Carroll County Times article for 24 April 1994

By Jay A. Graybeal

This past Thursday evening, nearly 200 people gathered at Martin’s Westminster to celebrate the 125th anniversary of the Mutual Fire Insurance Company of Carroll County. A short program presented by board member William B. Dulany dedicated the evening to the late Granville E. Bixler. Mr. Bixler joined the board in 1960, served as president from 1980 to 1988, and was chairman of the board until his death in 1993.

Incorporated on November 29, 1869, the Mutual Fire Insurance Company of Carroll County is the oldest insurance company in the county and one of the oldest local businesses. The first directors were John Roberts, Alfred Zollickoffer, Dr. Henry E. Beltz, Edward Lynch, Dr. Joshua W. Hering, Richard Manning, Dr. Samuel Swope, Granville S. Haines, David Prugh and Augustus Shriver.

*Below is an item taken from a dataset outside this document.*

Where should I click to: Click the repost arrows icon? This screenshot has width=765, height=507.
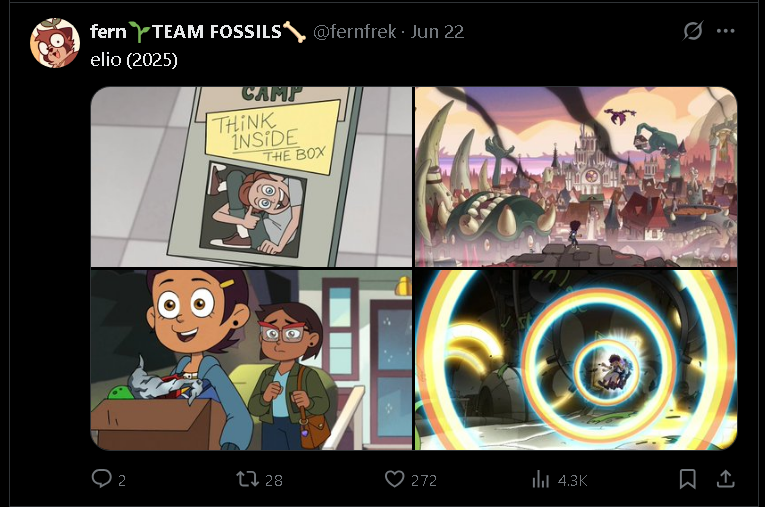coord(247,479)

The founders sought to provide property owners with insurance from losses due to fire, the leading cause of property damage in the nineteenth century. As with other mutual insurance companies, policy owners purchased a “premium note” and became members of the company. Each year policyholders paid a small percentage, usually 4 percent, to renew their policy.

The company has operated out of its two-story brick building located at 249-251 East Main Street in Westminster. The site became a bank during the War of 1812. Baltimore bankers who feared a British invasion in 1814 moved their monies to Westminster for safekeeping. Shortly after the war a group of local men formed the Bank of Westminster, known today as Union National Bank.

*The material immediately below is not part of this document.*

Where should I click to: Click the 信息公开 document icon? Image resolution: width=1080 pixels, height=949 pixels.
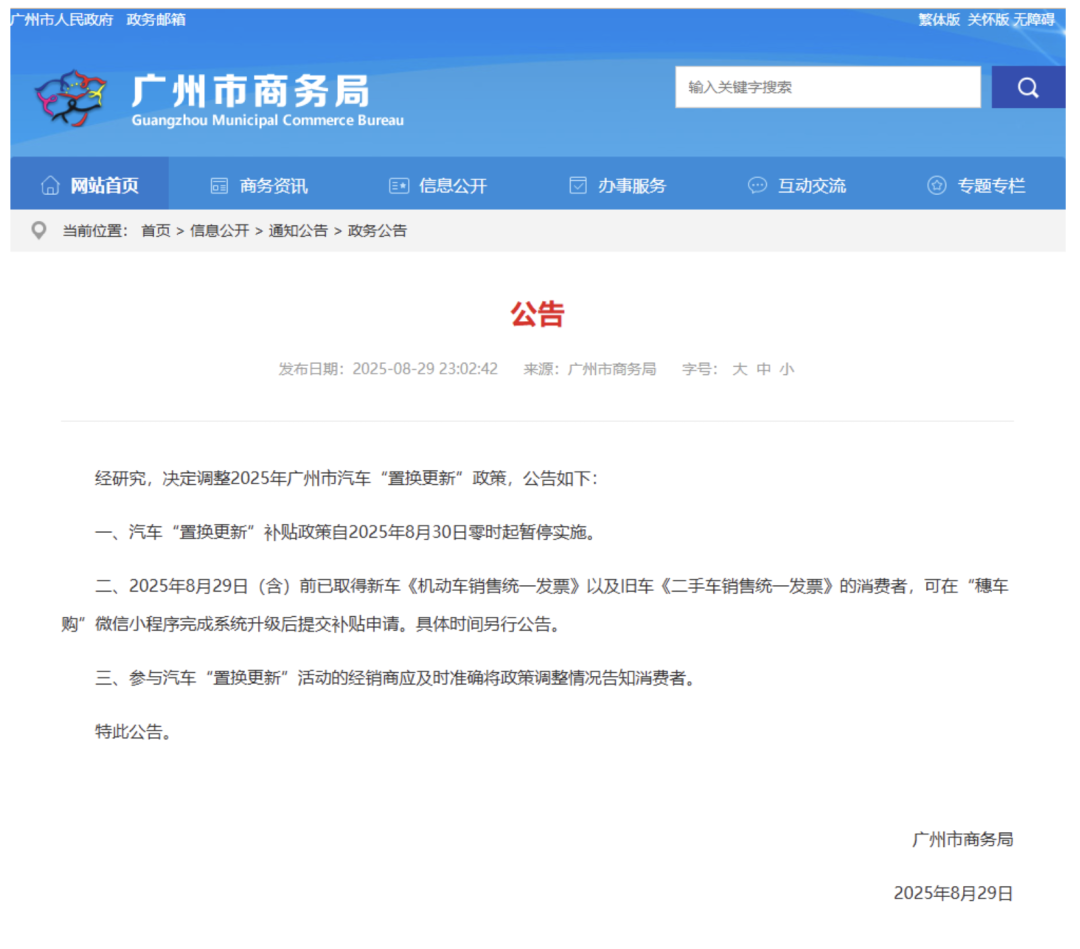[x=399, y=186]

The Mutual Fire Insurance Company issued its first insurance policy on March 21, 1870. The policy was sold to Francis Penn, an African-American homeowner who lived on Union Street in Westminster. Mr. Penn owned a 16′ X 20,’ two-story, frame, weatherboarded house with a shingled roof valued at $500. His premium note amounted to $29.28, however, he eventually received a reduction of $7.00 during the life of the policy.

When the company observed its 25th anniversary in 1895, the financial statement revealed a prosperous and growing firm. The company had issued 3,843 policies covering $3,905,444 worth of property in the county. During 1895, the company paid out nearly $8,000 for fire damage to properties owned by 23 policyholders. The largest claim was made by Elijah and Rebecca Wagoner who lost their home valued at $1550. Nine policy holders received payments of less than ten dollars each for fire damage; there was no deductible clause in any policies.

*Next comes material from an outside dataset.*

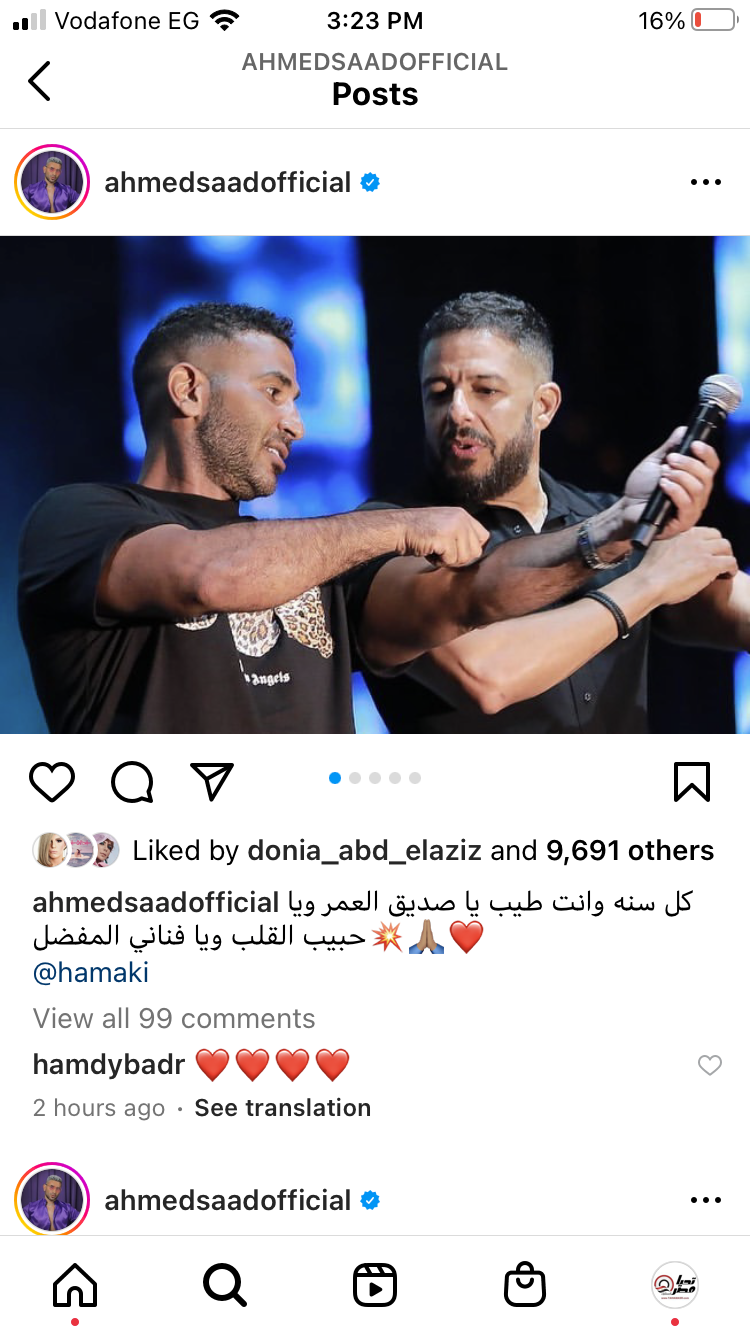Open the Search tab magnifier icon
This screenshot has width=750, height=1334.
tap(225, 1285)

A history of the company written for the “Trade Edition” of The Democratic Advocate on December 7, 1906, provided the following background of its business operations: “Its policy has been to insure property against loss by fire and lightning, at the lowest possible cost, confining the cost to the minimum figures by the practice of the strictest economy on the part of the management. Settlements in the event of losses have been paid promptly, and always with a desire to deal fairly by avoiding technical subterfuges.”

Over its entire history, the Mutual Fire Insurance Company has had eight presidents: Augustus Shriver (1869-1872), Dr. Joshua W. Hering (1872-1913), Dr. Jacob J. Weaver, Jr. (1913-1937), George A. Arnold (1937-1945), Dr. Lewis K. Woodward (1945-1968), D. Eugene Walsh (1968-1979), Granville E. Bixler (1980-1988) and Gerald A. Peeling, Sr. (1988 to date). The current Board consists of J. Paul Hering, Chairman of the Board, R. Kenneth Barnes, Jr., John E. Chenoweth, William B. Dulany, Harold M. Molesworth, Jr., Thomas D. Morris, Gerald A. Peeling, Sr., George O. Sparks, Jr., and Merhle B. Warfield, Jr.

Throughout its 125 years of existence, the company has preserved a strong tradition of Carroll County business history through its local ownership and activities. The 1906 history summed up this tradition with the following statement: “Considering the fact that it is a home company, whose officers and directors are well known and representative citizens of the community, the Mutual Fire Insurance Company of Carroll County deserves the preference given it by the leading influential and fair-minded people of this section.”

Photo caption: The Mutual Fire Insurance Company of Carroll County Building, 249-251 East Main Street, Westminster, c.1950. Courtesy of the Mutual Fire Insurance Company of Carroll County.